Ireland somehow avoids breaking the sense of urgency and peril in the scene, even as the viewpoint character takes a paragraph to talk to herself about her sickles. Not quite sure how that magic works, but it does. The action is always satisfying, and each of Jane’s actions builds who she is.
* the relative speed of a zombie depends on how recently they turned — the newer, the faster
The Wind-Up Theory of Character Creation
Ireland builds her characters using minimal description. She gives an introductory sliver and then sets the character going. The clockwork engine of the narrative itself gives depth to the characters as they interact with each other. There’s the main character, Jane, who just wants to get home to protect her family. There’s her beautiful frenemy, Katherine, a fellow student at Miss Preston’s, whose dream is completing her education and becoming an Attendant (lady’s maid/zombie killer for the rich). There’s Jackson, the smuggler and once-sweetheart of Jane, who just wants to find out why his sister disappeared. There’s Gideon, the head scientist of a Midwest enclave who wants to use his knowledge to help humanity survive. Ireland introduces a character, gives a light description and an overriding motivation, and then, through interaction with each other and the narrative, who they are deepens, grows and changes. An example is the description of the white supremacist pastor who serves as the main antagonist of the book:
“The old man still smiles, thin red lips stretched garishly over large front teeth. His eyes are watery, the brown washed out to the color of a penny, his hair completely snow white and thinning. He looks like a walking skeleton, sun bleached and pale…”

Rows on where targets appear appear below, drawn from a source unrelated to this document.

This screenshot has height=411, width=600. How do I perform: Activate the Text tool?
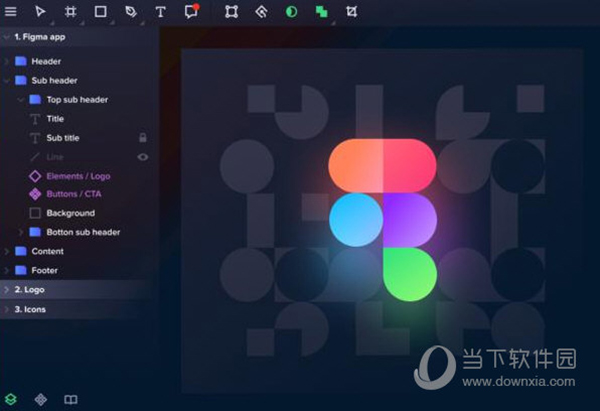[x=160, y=12]
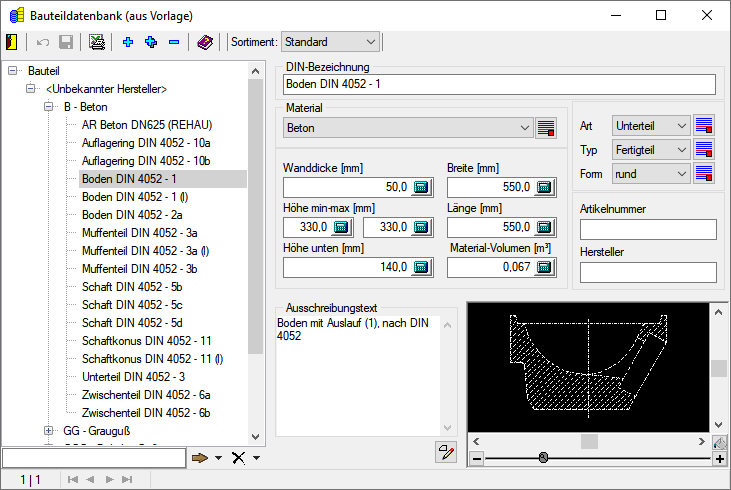Click the purple help book icon
Image resolution: width=731 pixels, height=490 pixels.
[x=204, y=42]
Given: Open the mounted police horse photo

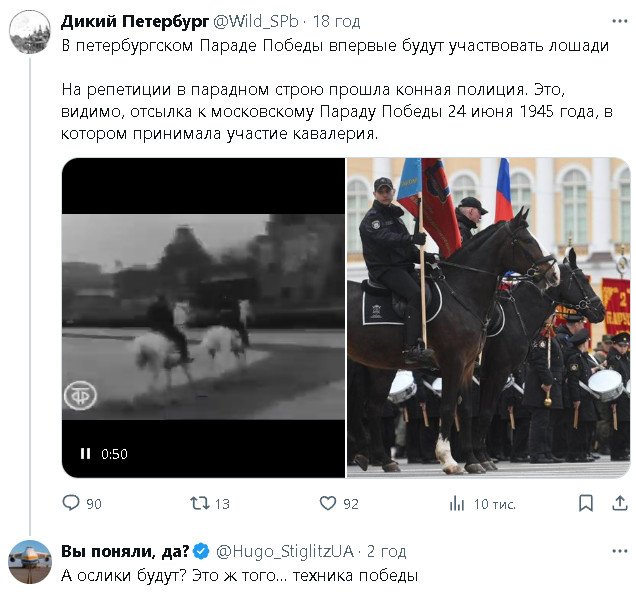Looking at the screenshot, I should point(488,318).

There’s not a lot of description after this first introduction, but his actions throughout the book build every noxious layer of him.

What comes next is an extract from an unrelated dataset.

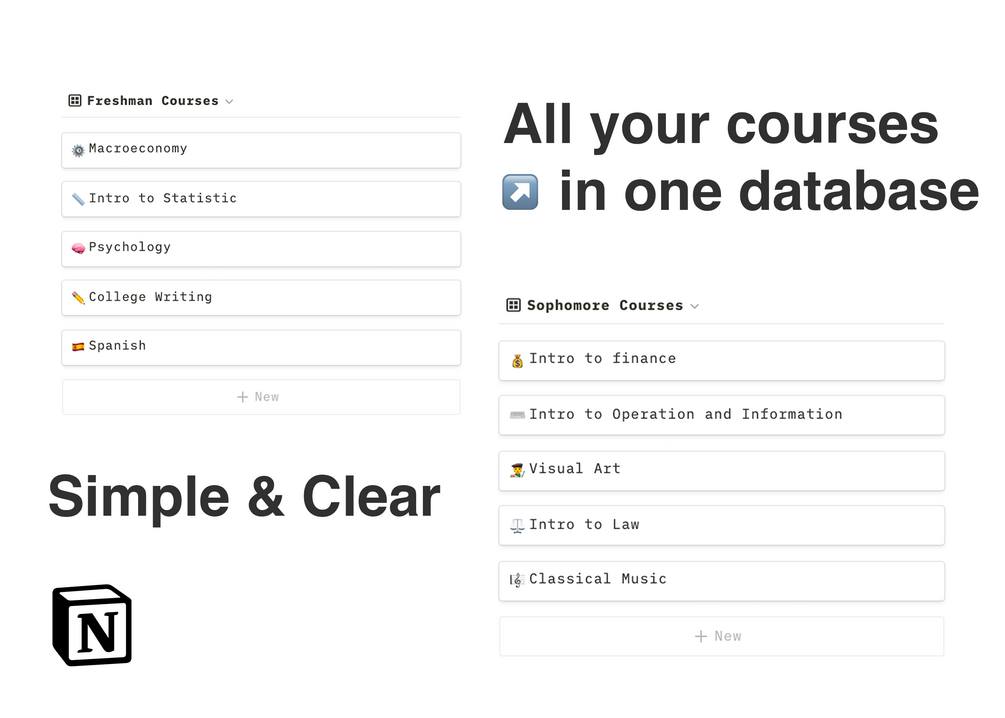Screen dimensions: 1005x718
Task: Click the Psychology brain icon
Action: [78, 249]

It’s good to see Katherine and Jane, who start out as enemies, grow closer as they deal with the same difficulties. What’s great though is the book’s treatment of that required emotional geometry of the YA novel, the Love Triangle. It’s hilariously underplayed here. Jane basically looks at Jackson and Gideon every once in a while, thinks “they look good…” and then gets on with her life. She’s interested, and both boys are nice in their own way, but she’s got things to do. Very healthy approach compared to the general “OK sure, I have to save the world, but does he like me though?”
Original Sin
The moral shape of the book is impressive. It does not shy away from the founding sins of our nation, i.e. that most people who wrote the Constitution to ensure their own freedom thought owning people was acceptable. Even post-slavery, America is still built on the exploitation of marginalized groups. Ireland puts these concerns front and center, with “scientific” discussions from certain characters about polygenesis (the idea, current in the 1800s, that different races had different species of origin, a way to promote Othering and justify white supremacy). The main antagonist is a virulent racist. The two-tier racial system of zombie fighting, in which POCs are legally obligated to kill zombies to keep everyone else safe is most troubling, because it wouldn’t take much modification to make it work today. All it would take is a.) a zombie uprising, b.) the racial bias inherent in our legal system, and c.) a “Fight the Dead” program for convicted felons, because the 13th amendment has a hell of a loophole:
“Neither slavery nor involuntary servitude, except as a punishment for crime whereof the party shall have been duly convicted, shall exist within the United States, or any place subject to their jurisdiction.”
Fun, Not Fluff
Dread Nation has all the explosive, page-turning action inherent in a zombie novel, a spare but powerful style, and realistic interactions between vivid characters. It’s a great book — fun without being fluff. The foundation of its world and the stakes of its narrative are too heavy for that.